Pixel coordinate grounding data:
===

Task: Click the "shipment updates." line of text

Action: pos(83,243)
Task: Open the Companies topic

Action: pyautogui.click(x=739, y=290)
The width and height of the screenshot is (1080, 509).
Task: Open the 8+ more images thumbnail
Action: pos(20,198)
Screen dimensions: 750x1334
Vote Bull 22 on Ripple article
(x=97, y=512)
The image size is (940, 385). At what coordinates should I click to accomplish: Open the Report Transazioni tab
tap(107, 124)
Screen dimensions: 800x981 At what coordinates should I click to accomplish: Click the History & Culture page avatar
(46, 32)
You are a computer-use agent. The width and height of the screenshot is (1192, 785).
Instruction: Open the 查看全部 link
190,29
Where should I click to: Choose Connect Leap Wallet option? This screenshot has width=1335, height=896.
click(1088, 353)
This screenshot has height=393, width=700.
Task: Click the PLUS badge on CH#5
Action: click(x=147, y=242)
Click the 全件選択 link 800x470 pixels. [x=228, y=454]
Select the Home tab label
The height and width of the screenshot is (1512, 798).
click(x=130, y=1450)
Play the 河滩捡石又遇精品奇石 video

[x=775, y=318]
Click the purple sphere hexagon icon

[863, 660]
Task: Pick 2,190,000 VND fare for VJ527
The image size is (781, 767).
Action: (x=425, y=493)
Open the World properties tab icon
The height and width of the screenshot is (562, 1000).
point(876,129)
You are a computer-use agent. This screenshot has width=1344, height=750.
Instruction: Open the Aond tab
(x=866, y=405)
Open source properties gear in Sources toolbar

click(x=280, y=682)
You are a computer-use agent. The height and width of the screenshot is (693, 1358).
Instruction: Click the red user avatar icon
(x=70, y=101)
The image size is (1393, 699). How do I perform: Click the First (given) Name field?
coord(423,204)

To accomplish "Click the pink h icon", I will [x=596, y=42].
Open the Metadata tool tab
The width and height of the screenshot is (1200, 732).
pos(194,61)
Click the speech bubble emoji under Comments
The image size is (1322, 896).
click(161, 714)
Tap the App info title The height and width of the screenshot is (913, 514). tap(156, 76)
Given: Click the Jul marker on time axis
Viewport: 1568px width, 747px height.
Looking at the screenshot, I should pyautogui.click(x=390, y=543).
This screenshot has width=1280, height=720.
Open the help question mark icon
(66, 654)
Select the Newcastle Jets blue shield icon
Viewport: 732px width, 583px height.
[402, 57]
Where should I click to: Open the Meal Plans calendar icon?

===

What you need to do –
Write every entry out again. Keep each one exact.

Your solution –
Task: Click the "shipment updates." line of text

Action: pos(83,243)
Task: Open the Companies topic

Action: pyautogui.click(x=739, y=290)
The width and height of the screenshot is (1080, 509).
Task: Open the 8+ more images thumbnail
Action: pos(20,198)
Screen dimensions: 750x1334
Vote Bull 22 on Ripple article
(x=97, y=512)
The image size is (940, 385). At what coordinates should I click to accomplish: Open the Report Transazioni tab
tap(107, 124)
Screen dimensions: 800x981 At what coordinates should I click to accomplish: Click the History & Culture page avatar
(46, 32)
You are a computer-use agent. The width and height of the screenshot is (1192, 785).
Instruction: Open the 查看全部 link
190,29
Where should I click to: Choose Connect Leap Wallet option? This screenshot has width=1335, height=896.
click(1088, 353)
This screenshot has height=393, width=700.
Task: Click the PLUS badge on CH#5
Action: click(x=147, y=242)
Click the 全件選択 link 800x470 pixels. [x=228, y=454]
Select the Home tab label
The height and width of the screenshot is (1512, 798).
click(x=130, y=1450)
Play the 河滩捡石又遇精品奇石 video

[x=775, y=318]
Click the purple sphere hexagon icon

[863, 660]
Task: Pick 2,190,000 VND fare for VJ527
The image size is (781, 767).
Action: (x=425, y=493)
Open the World properties tab icon
The height and width of the screenshot is (562, 1000).
point(876,129)
You are a computer-use agent. This screenshot has width=1344, height=750.
Instruction: Open the Aond tab
(x=866, y=405)
Open source properties gear in Sources toolbar

click(x=280, y=682)
You are a computer-use agent. The height and width of the screenshot is (693, 1358).
Instruction: Click the red user avatar icon
(x=70, y=101)
The image size is (1393, 699). How do I perform: Click the First (given) Name field?
coord(423,204)

To accomplish "Click the pink h icon", I will [x=596, y=42].
Open the Metadata tool tab
The width and height of the screenshot is (1200, 732).
pos(194,61)
Click the speech bubble emoji under Comments
The image size is (1322, 896).
click(161, 714)
Tap the App info title The height and width of the screenshot is (913, 514). tap(156, 76)
Given: Click the Jul marker on time axis
Viewport: 1568px width, 747px height.
Looking at the screenshot, I should pyautogui.click(x=390, y=543).
This screenshot has width=1280, height=720.
Open the help question mark icon
(66, 654)
Select the Newcastle Jets blue shield icon
Viewport: 732px width, 583px height.
[402, 57]
Where should I click to: Open the Meal Plans calendar icon?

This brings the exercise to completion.